Angela Graumann: Meine Arbeit basiert stark auf Intuition. Ich verlasse mich auf mein Gespür für Menschen und Situationen. Daraus entwickeln sich oft die besten Ideen.
Kai Funck: Wie würdest du deinen fotografischen Stil beschreiben?
Angela Graumann: Authentisch, direkt, unverstellt. Ich arbeite eher nicht konzeptionell – es geht mir um Nähe und Echtheit.
Kai Funck: Was macht für dich ein gelungenes Bild aus?
Angela Graumann: Ein gutes Bild ist für mich eines, das den Betrachter zum Innehalten bringt – das etwas auslöst oder im Gedächtnis bleibt. Die Wirkung von Bildern ist immer individuell, aber wenn sie etwas in Bewegung bringen, sind sie gelungen.
Kai Funck: Wie hat sich deine Fotografie im Lauf der Zeit verändert?

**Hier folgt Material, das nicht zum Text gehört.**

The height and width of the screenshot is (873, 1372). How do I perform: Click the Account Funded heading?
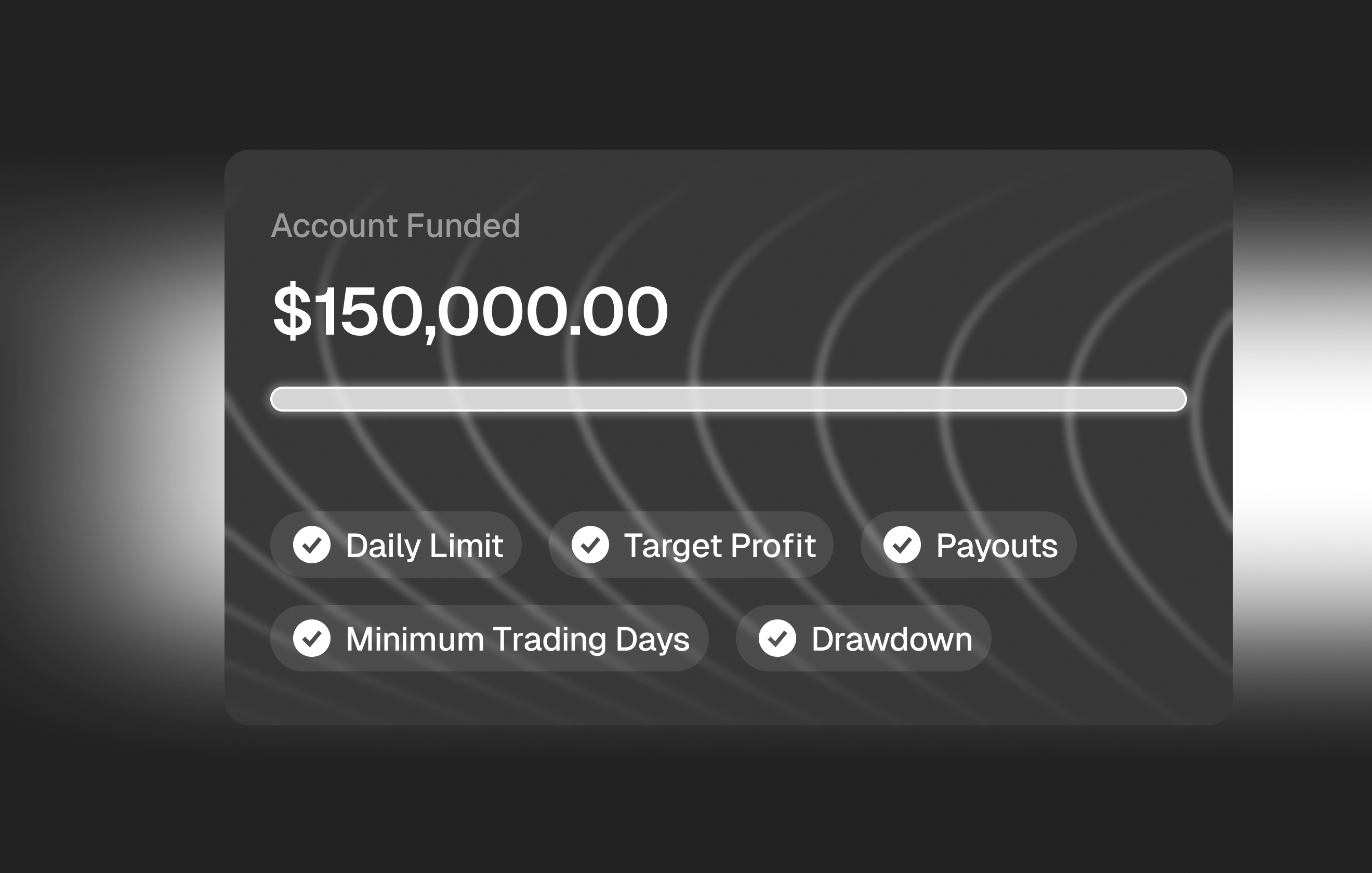[x=395, y=226]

Angela Graumann: Ich fotografiere seit 2012, also noch nicht „ewig“, aber mit viel Leidenschaft. Ich bin sicherer geworden – in dem, was ich sehe und wie ich es umsetze. In der analogen Zeit, habe ich ausgelöst, ohne groß zu überlegen, wieviel Filme ich verbrauche. Digital versuche ich, gezielt zu arbeiten, und nicht einfach „draufzuhalten“. Ich nehme mir Zeit, beobachte, und entscheide dann bewusst, wann ich den Auslöser betätige. Ich versuche wieder mehr zurückzugehen.
Kai Funck: Gibt es bestimmte Projekte oder Momente, die dich besonders geprägt haben? Fotografisch oder irgend etwas, was dein Leben, auch dein fotografisches Leben, bestimmt hat, wo du gemerkt hast, hier hat sich irgend etwas verändert?
Angela Graumann: Ja, auf jeden Fall. Einer dieser Wendepunkte war die Entscheidung, noch einmal zwei Jahre an der Fotoakademie zu studieren. Ich war mir damals nicht sicher, ob das wirklich mein Weg wird – aber es war der richtige Schritt. Ein weiteres prägendes Projekt war die Zusammenarbeit mit einer Trauerbegleiterin. Das hat meine Haltung zum Thema Tod grundlegend verändert. Früher wusste ich oft nicht, wie ich damit umgehen soll, wenn jemand gestorben ist. Heute habe ich ein anderes, ruhigeres Verständnis davon. Ich gehe viel bewusster und mitfühlender mit solchen Situationen um – und das beeinflusst auch meine Arbeit.
Kai Funck: Und gab es mal ein Feedback, das dich besonders bewegt hat?
Angela Graumann: Es kam öfter vor, dass Menschen gesagt haben, dass ich gut die Seele einfange im Bild. Dass ich ein stiller Fotograf bin, den man nicht wahrnimmt, und dass das in der Situationen sehr angenehm ist. Ich gucke immer, dass ich nicht groß auffalle. Es sei denn, ich habe eine Interaktion mit der Person selber, wenn ich sie fotografiere.
Kai Funck: Welches deiner Fotos hat für dich eine besondere Bedeutung und warum?
Angela Graumann: Es gibt einige Bilder. Eines der ersten Bilder, das ich mit meiner Leica M10 aufgenommen habe, zeigt eine einfache Lampe – durch das Licht bekommt sie fast etwas Magisches. Ein anderes Bild entstand auf der Fifth Avenue in New York: Eine Familie war bei einem Brand ums Leben gekommen, fünf Leichenwagen fuhren nebeneinander. Die Szene wurde von Reportern begleitet – das war ein Moment, der mich tief bewegt hat. Es war das erste Mal, dass ich fotografisch mit dem Thema Tod konfrontiert war, obwohl ich persönlich nicht betroffen war. Dieses Bild begleitet mich bis heute.